====== Records for the task ======

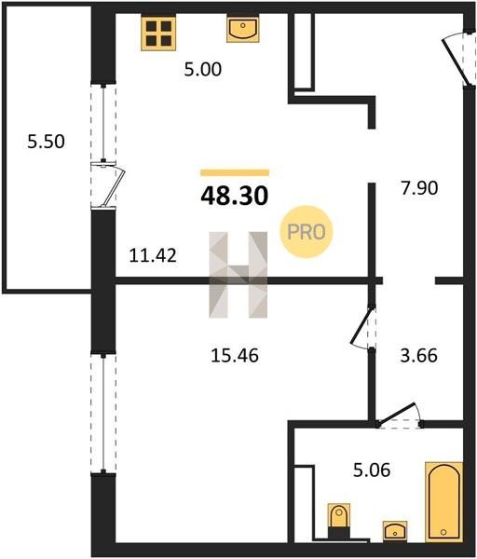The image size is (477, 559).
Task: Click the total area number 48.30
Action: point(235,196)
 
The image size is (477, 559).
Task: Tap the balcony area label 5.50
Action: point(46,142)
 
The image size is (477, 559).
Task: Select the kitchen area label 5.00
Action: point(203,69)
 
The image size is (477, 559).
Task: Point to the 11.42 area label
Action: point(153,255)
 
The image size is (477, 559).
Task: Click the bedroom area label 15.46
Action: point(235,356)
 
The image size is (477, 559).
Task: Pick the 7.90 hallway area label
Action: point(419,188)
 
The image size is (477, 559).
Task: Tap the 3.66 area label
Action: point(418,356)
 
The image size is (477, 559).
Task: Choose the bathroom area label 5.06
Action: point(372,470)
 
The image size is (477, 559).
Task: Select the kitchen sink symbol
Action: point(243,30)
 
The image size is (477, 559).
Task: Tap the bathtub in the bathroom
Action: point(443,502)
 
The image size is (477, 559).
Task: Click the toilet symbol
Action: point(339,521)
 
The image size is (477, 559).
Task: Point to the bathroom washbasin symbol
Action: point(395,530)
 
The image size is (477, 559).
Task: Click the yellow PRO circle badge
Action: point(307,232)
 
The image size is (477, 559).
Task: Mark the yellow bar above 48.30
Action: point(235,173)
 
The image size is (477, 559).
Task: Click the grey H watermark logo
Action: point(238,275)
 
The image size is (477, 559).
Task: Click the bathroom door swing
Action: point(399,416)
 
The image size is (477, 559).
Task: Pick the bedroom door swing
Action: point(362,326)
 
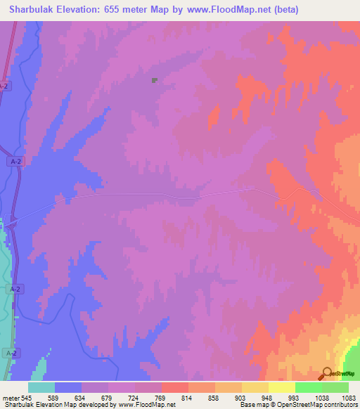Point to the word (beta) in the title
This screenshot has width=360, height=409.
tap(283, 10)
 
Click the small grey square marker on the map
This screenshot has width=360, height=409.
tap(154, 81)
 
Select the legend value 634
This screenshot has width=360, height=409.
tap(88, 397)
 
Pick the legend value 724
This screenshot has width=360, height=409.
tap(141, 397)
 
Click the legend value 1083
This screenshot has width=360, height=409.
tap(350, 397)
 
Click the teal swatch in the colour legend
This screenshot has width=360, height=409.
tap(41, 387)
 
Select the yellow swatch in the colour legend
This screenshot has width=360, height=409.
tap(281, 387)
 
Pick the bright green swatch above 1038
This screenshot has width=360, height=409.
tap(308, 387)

======
====== Records for the task ======

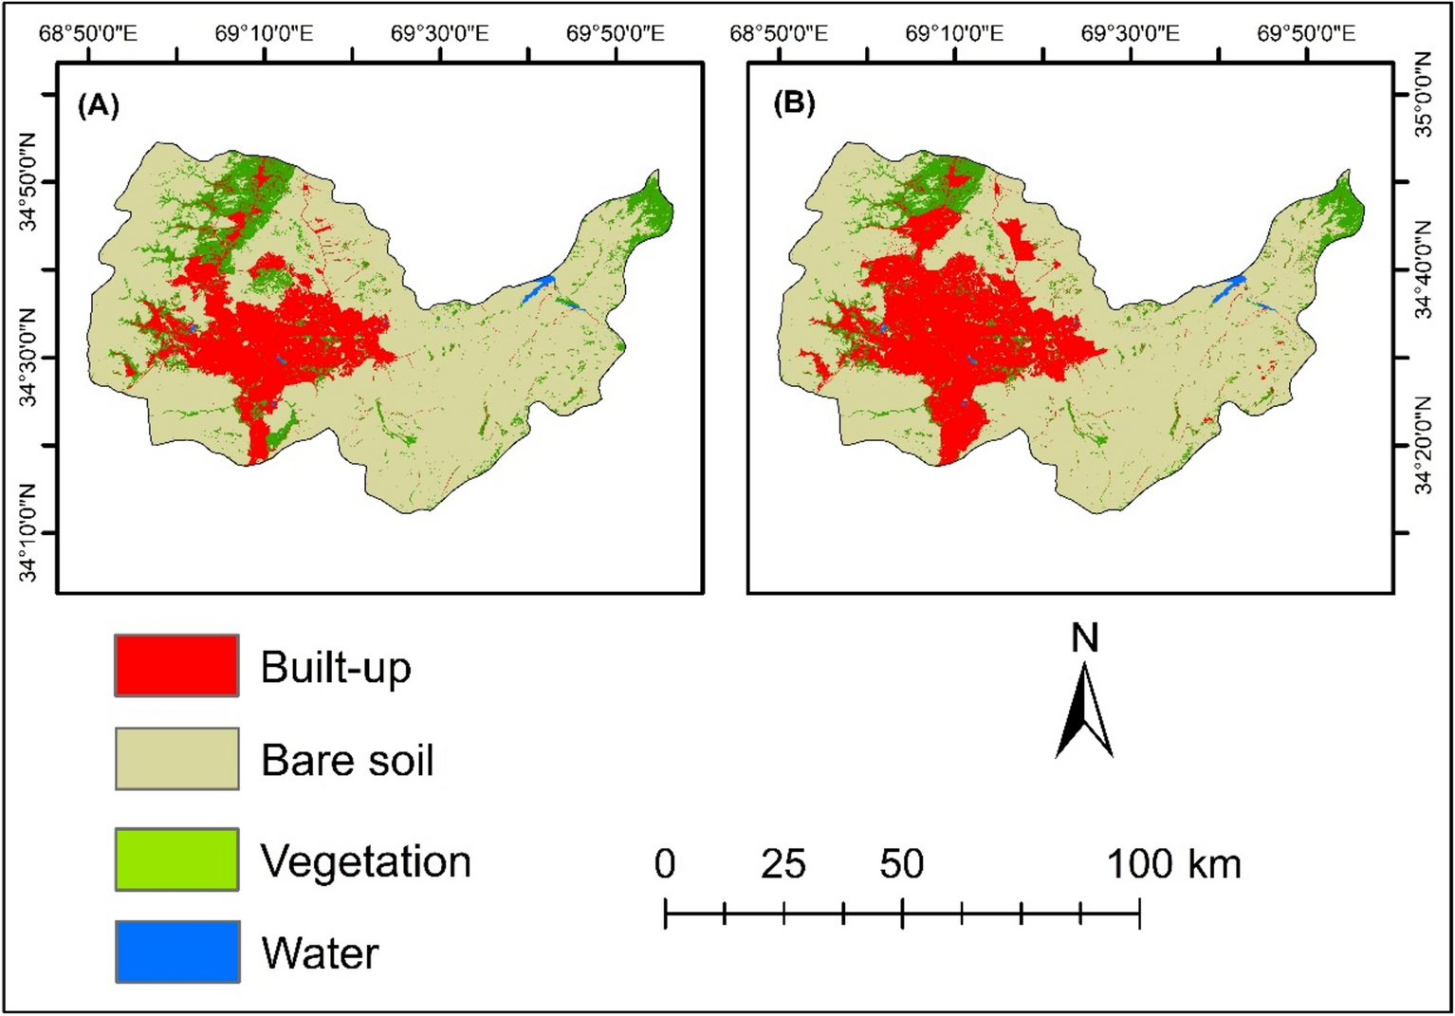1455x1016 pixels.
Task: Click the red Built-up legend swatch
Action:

======

● Work to complete: Gather every line of the rows above that contains the word "bathroom" and copy each one out in full. Case counts.

● Answer to this problem:
Task: Choose the bathroom area label 5.06
Task: Tap the bathtub in the bathroom
Task: Point to the bathroom washbasin symbol
Task: Click the bathroom door swing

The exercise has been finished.